(Data extracted from a collection)
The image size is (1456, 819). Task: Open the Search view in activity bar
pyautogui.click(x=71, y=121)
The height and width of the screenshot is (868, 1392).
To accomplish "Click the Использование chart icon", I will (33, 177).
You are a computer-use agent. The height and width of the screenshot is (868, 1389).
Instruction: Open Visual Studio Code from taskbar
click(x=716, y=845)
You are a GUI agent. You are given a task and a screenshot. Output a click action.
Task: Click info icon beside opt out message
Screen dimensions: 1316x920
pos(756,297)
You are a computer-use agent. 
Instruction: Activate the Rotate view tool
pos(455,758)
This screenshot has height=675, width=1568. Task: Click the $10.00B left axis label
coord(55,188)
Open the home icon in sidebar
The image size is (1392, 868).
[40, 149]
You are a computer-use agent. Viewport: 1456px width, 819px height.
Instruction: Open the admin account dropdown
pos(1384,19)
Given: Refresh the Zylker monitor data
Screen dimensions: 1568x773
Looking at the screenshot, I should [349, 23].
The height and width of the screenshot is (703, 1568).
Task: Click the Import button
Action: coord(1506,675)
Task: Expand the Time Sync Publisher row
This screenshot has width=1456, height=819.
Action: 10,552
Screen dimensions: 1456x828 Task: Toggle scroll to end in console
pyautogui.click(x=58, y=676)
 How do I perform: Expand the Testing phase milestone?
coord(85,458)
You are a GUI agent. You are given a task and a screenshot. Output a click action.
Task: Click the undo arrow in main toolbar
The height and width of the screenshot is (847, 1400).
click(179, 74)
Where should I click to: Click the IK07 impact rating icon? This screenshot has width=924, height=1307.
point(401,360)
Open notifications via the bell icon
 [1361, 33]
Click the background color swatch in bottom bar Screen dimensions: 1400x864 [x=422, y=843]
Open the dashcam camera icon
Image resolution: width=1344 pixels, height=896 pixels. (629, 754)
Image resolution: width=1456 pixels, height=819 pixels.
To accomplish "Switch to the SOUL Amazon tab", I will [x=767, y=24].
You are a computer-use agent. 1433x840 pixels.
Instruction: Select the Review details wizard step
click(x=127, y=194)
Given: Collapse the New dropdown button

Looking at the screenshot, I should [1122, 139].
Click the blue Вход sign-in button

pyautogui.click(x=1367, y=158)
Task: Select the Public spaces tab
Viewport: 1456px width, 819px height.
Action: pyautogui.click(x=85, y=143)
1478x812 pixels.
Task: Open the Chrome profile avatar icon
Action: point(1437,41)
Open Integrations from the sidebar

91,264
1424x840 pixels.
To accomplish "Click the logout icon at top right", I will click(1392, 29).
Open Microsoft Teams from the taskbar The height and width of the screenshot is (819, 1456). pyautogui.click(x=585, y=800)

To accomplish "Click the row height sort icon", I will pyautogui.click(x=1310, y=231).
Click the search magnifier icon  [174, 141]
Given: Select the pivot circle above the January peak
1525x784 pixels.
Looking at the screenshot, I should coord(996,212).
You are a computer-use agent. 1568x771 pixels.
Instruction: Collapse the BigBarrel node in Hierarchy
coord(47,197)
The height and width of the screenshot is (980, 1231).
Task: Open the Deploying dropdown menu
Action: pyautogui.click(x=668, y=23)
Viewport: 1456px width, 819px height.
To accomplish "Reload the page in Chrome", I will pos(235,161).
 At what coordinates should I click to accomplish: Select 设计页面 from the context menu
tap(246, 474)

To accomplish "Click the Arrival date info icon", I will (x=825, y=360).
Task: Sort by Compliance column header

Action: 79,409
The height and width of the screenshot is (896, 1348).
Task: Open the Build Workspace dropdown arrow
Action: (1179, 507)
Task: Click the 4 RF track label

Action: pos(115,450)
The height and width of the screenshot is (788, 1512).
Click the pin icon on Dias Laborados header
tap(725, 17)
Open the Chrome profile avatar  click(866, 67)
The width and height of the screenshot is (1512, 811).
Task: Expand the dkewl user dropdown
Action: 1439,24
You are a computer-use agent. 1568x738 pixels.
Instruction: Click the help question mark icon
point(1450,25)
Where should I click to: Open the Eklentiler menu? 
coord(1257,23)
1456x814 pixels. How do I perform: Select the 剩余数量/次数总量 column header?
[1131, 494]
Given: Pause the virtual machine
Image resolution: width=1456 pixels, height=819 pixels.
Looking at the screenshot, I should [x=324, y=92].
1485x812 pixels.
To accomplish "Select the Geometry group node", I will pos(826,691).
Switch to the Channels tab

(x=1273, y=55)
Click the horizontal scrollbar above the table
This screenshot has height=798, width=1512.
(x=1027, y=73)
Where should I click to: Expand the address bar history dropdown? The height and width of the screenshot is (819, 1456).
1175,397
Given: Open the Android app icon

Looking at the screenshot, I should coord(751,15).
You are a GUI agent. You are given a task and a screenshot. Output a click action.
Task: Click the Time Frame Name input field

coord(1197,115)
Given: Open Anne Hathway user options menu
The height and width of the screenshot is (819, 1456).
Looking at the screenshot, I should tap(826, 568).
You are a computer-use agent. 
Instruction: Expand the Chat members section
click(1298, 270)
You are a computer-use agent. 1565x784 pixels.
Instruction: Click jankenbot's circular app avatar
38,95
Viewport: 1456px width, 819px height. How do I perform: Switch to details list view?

Work request
An exact repetition of all the entries is required.

The completed task
The image size is (1456, 819). Task: Open the Search view in activity bar
pyautogui.click(x=71, y=121)
The height and width of the screenshot is (868, 1392).
To accomplish "Click the Использование chart icon", I will (33, 177).
You are a computer-use agent. The height and width of the screenshot is (868, 1389).
Instruction: Open Visual Studio Code from taskbar
click(x=716, y=845)
You are a GUI agent. You are given a task and a screenshot. Output a click action.
Task: Click info icon beside opt out message
Screen dimensions: 1316x920
pos(756,297)
You are a computer-use agent. 
Instruction: Activate the Rotate view tool
pos(455,758)
This screenshot has height=675, width=1568. Task: Click the $10.00B left axis label
coord(55,188)
Open the home icon in sidebar
The image size is (1392, 868).
[40, 149]
You are a computer-use agent. Viewport: 1456px width, 819px height.
Instruction: Open the admin account dropdown
pos(1384,19)
Given: Refresh the Zylker monitor data
Screen dimensions: 1568x773
Looking at the screenshot, I should [349, 23].
The height and width of the screenshot is (703, 1568).
Task: Click the Import button
Action: coord(1506,675)
Task: Expand the Time Sync Publisher row
This screenshot has width=1456, height=819.
Action: 10,552
Screen dimensions: 1456x828 Task: Toggle scroll to end in console
pyautogui.click(x=58, y=676)
 How do I perform: Expand the Testing phase milestone?
coord(85,458)
You are a GUI agent. You are given a task and a screenshot. Output a click action.
Task: Click the undo arrow in main toolbar
The height and width of the screenshot is (847, 1400).
click(179, 74)
Where should I click to: Click the IK07 impact rating icon? This screenshot has width=924, height=1307.
point(401,360)
Open notifications via the bell icon
 [1361, 33]
Click the background color swatch in bottom bar Screen dimensions: 1400x864 [x=422, y=843]
Open the dashcam camera icon
Image resolution: width=1344 pixels, height=896 pixels. (629, 754)
Image resolution: width=1456 pixels, height=819 pixels.
To accomplish "Switch to the SOUL Amazon tab", I will [x=767, y=24].
You are a computer-use agent. 1433x840 pixels.
Instruction: Select the Review details wizard step
click(x=127, y=194)
Given: Collapse the New dropdown button

Looking at the screenshot, I should [1122, 139].
Click the blue Вход sign-in button

pyautogui.click(x=1367, y=158)
Task: Select the Public spaces tab
Viewport: 1456px width, 819px height.
Action: pyautogui.click(x=85, y=143)
1478x812 pixels.
Task: Open the Chrome profile avatar icon
Action: point(1437,41)
Open Integrations from the sidebar

91,264
1424x840 pixels.
To accomplish "Click the logout icon at top right", I will click(1392, 29).
Open Microsoft Teams from the taskbar The height and width of the screenshot is (819, 1456). pyautogui.click(x=585, y=800)

To accomplish "Click the row height sort icon", I will pyautogui.click(x=1310, y=231).
Click the search magnifier icon  [174, 141]
Given: Select the pivot circle above the January peak
1525x784 pixels.
Looking at the screenshot, I should coord(996,212).
You are a computer-use agent. 1568x771 pixels.
Instruction: Collapse the BigBarrel node in Hierarchy
coord(47,197)
The height and width of the screenshot is (980, 1231).
Task: Open the Deploying dropdown menu
Action: pyautogui.click(x=668, y=23)
Viewport: 1456px width, 819px height.
To accomplish "Reload the page in Chrome", I will pos(235,161).
 At what coordinates should I click to accomplish: Select 设计页面 from the context menu
tap(246, 474)

To accomplish "Click the Arrival date info icon", I will (x=825, y=360).
Task: Sort by Compliance column header

Action: 79,409
The height and width of the screenshot is (896, 1348).
Task: Open the Build Workspace dropdown arrow
Action: (1179, 507)
Task: Click the 4 RF track label

Action: pos(115,450)
The height and width of the screenshot is (788, 1512).
Click the pin icon on Dias Laborados header
tap(725, 17)
Open the Chrome profile avatar  click(866, 67)
The width and height of the screenshot is (1512, 811).
Task: Expand the dkewl user dropdown
Action: 1439,24
You are a computer-use agent. 1568x738 pixels.
Instruction: Click the help question mark icon
point(1450,25)
Where should I click to: Open the Eklentiler menu? 
coord(1257,23)
1456x814 pixels. How do I perform: Select the 剩余数量/次数总量 column header?
[1131, 494]
Given: Pause the virtual machine
Image resolution: width=1456 pixels, height=819 pixels.
Looking at the screenshot, I should [x=324, y=92].
1485x812 pixels.
To accomplish "Select the Geometry group node", I will pos(826,691).
Switch to the Channels tab

(x=1273, y=55)
Click the horizontal scrollbar above the table
This screenshot has height=798, width=1512.
(x=1027, y=73)
Where should I click to: Expand the address bar history dropdown? The height and width of the screenshot is (819, 1456).
1175,397
Given: Open the Android app icon

Looking at the screenshot, I should coord(751,15).
You are a GUI agent. You are given a task and a screenshot. Output a click action.
Task: Click the Time Frame Name input field

coord(1197,115)
Given: Open Anne Hathway user options menu
The height and width of the screenshot is (819, 1456).
Looking at the screenshot, I should tap(826, 568).
You are a computer-use agent. 
Instruction: Expand the Chat members section
click(1298, 270)
You are a computer-use agent. 1565x784 pixels.
Instruction: Click jankenbot's circular app avatar
38,95
Viewport: 1456px width, 819px height. How do I perform: Switch to details list view?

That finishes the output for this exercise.